In contrast, “U.S. brands and retailers refused to sign the accord, asserting that the legal commitments embedded in the accord – exactly what is needed – would cost too much and expose them to too great of legal liabilities. Instead, U.S. firms launched a voluntary initiative of their own, dubbed the Bangladesh Worker Safety Initiative, which loosely commits U.S. brands and retailers to: work with the Bangladeshi government to develop factory-assessment protocols; inspect all of the factories they use; pay for training of managers and workers; create a loan fund for factories to borrow money to make improvements; and make their inspections transparent.”
He notes that the most obvious limitation of the U.S.-led initiative is that it is non-binding.
In The Catastrophic Failure of the Apparel Industry’s Factory-Inspection Regimes and the Birth of a New Model, Scott Nova, executive director of the Worker Rights Consortium, examines systemic factors that led to recent catastrophes. He says the failures occurred not because apparel corporations were unaware of the dangers or didn’t understand the steps necessary to make factories safe; nor does he think the failures can be blamed on subcontractors, a popular excuse that allows the big-brand buyers to deflect responsibility. Rather, he points to a system more geared to protecting “brands” than people and perpetuating absolute minimum production costs at the expense of safety.

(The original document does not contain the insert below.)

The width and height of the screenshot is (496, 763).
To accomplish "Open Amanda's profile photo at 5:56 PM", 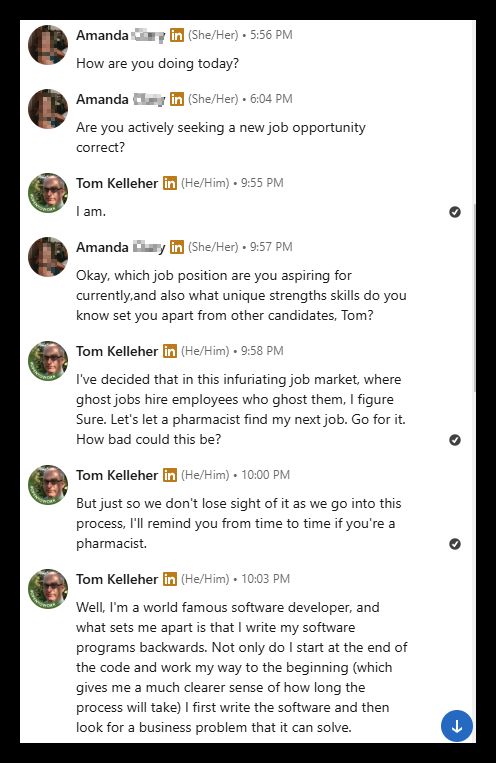I will (x=48, y=45).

He notes that “As long as the safety crisis in Bangladesh did not generate highly extended and highly damaging media coverage – and it did not, until recently – most brands and retailers were content to utilize inspection regimes that, while ineffective at their official task, offered [the following] attractive features.”

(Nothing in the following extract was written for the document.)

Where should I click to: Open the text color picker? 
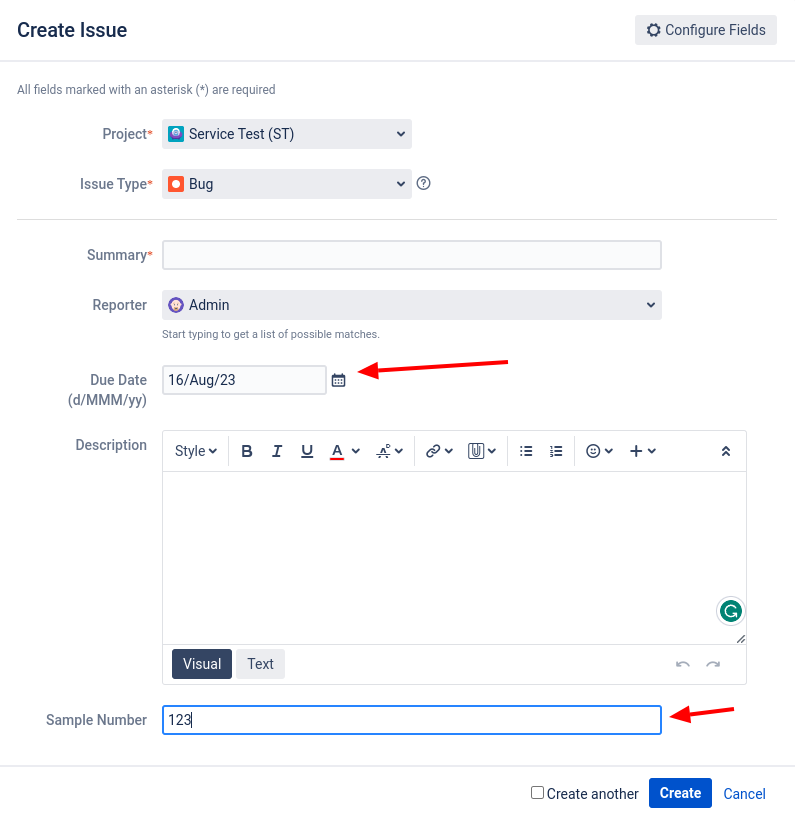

In CSR Audits Fail to Protect Workers and Threaten OSH Profession’s Integrity, Garret Brown, MPH, CIH, a compliance officer with the California Division of Occupational Safety and Health, looks at the Corporate Social Responsibility (CSR) initiatives and offers a detailed look into the failure of the existing audit systems. He notes that CSR auditing has become an $80 billion dollar business in its own right, raising questions about whether the purpose is audits or revenue generation. Certainly, something isn’t working: “The workplaces at both recent Bangladeshi disaster incidents – Rana Plaza, where 1,129 workers died in the building collapse in April and Tazreen Fashion, where 112 workers burned to death last November -repeatedly had “passed” audits by the brands and third-party monitors.”
For further background on CSR, see his 2007 article on Corporate Social Responsibility and workplace safety in global supply chains for further background.
In Bangladesh: Rebeka: Survival from Death Trap , Repon Chowdhury and Taherul Islam of the Bangladesh Occupational Safety, Health and Environment Foundation examine the personal toll and human side of this tragedy through the story of Rebeka, a 20 year old survivor of the Rana Plaza building collapse.